Task directions>
For the entries below, the result should be an exact transcription of the lines from the one with "You are a computer-use agent." up to and including the one with "Instruction: Minimize the", and only those.

Data supplied>
· · · · ·

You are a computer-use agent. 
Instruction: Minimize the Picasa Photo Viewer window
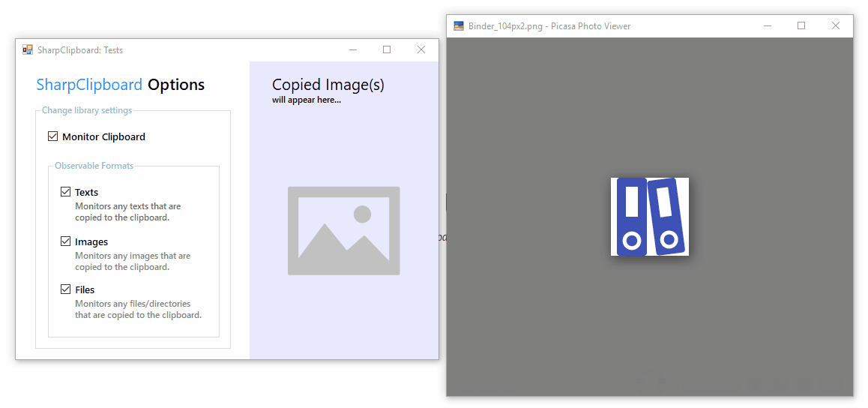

· · · · ·

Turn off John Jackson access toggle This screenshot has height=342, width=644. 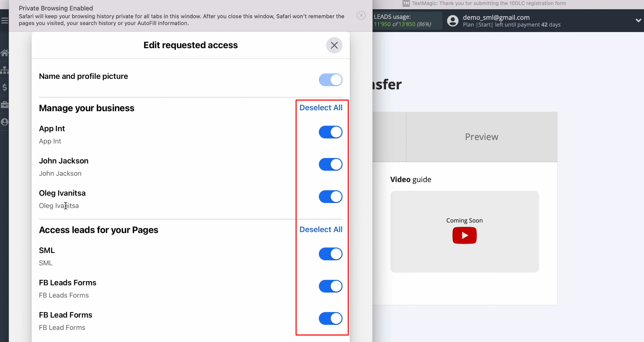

· · · · ·

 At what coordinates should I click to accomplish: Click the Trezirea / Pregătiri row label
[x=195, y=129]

· · · · ·

Answer below>
You are a computer-use agent. 
Instruction: Minimize the Picasa Photo Viewer window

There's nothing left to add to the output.